What? Bullcrap.
https://www.hudson.org/research/12978-the-myth-of-obamacare-subsidies-for-all
And where does Uncle Sam get "his" money from?? You libprogs..I swear..smdh.
I'm aware where the money comes from, and I don't want to subsidize other people's insurance.
For people who get insurance through exchanges,
83% get subsidies.
The plans in Idaho in your link are state exchange plans, so based on CMS numbers, on average, 83% of those people won't see much of a difference.
It's pointed out in
Idaho state's healthcare page, which is linked in your OP:
Please note that the statewide rate increase and the carrier-specific rate increases shown are overall averages. The premium increase for an individual or family may vary greatly based on the geographic area, choice of plan, changes in enrollees or ages, eligibility for the advanced premium tax credit, and other factors. More detailed information is available below about rate changes for each Idaho rating area.
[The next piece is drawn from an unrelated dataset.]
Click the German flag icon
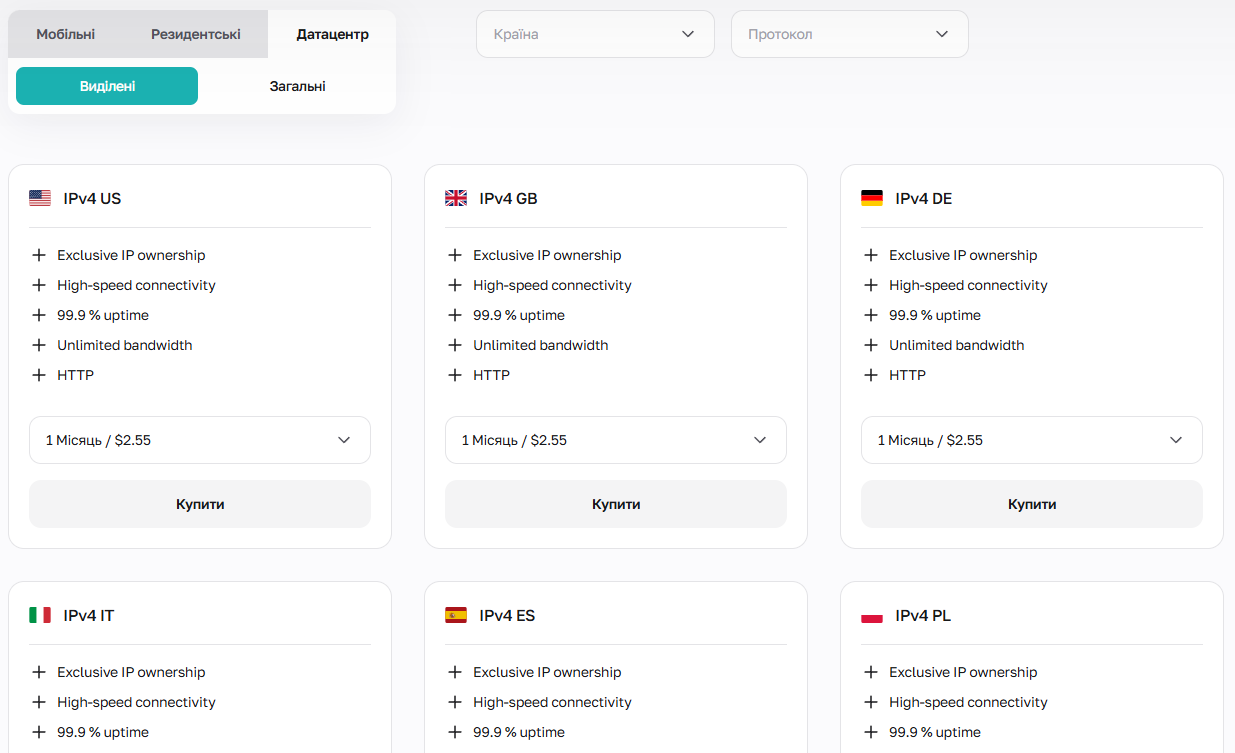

It's also pointed out in Idaho state's
Dept. of Insurance news release (also linked in your OP):
The proposed increases to Silver plan premiums would also result in an increase in advanced premium tax credits (APTC) for those eligible and purchasing coverage through Your Health Idaho.
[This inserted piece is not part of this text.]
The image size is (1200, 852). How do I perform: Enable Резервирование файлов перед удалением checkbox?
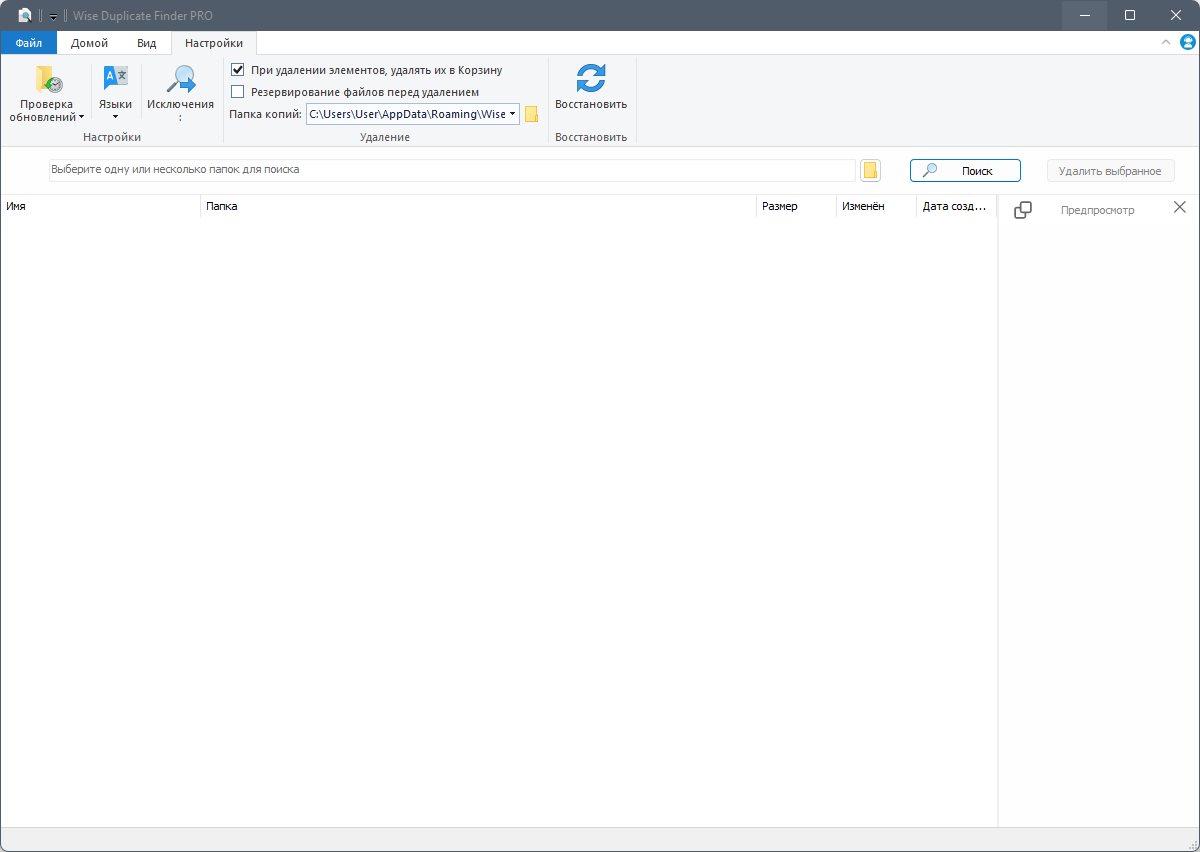238,92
Mountain Health Co-op (MHC), one of the plans in Idaho, points this fact out in their
rate increase justification:
Mountain Health CO-OP (MHC) has 13,352 insureds enrolled who will be affected by 2018 Individual Market rate changes if they continue their coverage. Before federal subsidies, the average change in premium for these individuals will be 25%. The requested rate change varies by product with the smallest average change of -10% for Access Care Catastrophic and the largest average change of 33% for Engage Silver.
That's why I said what I did. Not that people with health insurance in general (i.e. through a workplace/employer) don't or won't see increases, but if the topic at hand is the link you provided, most of those people won't see a change because the govt (i.e. taxpayers) are picking up the tab due to them being state exchange plans.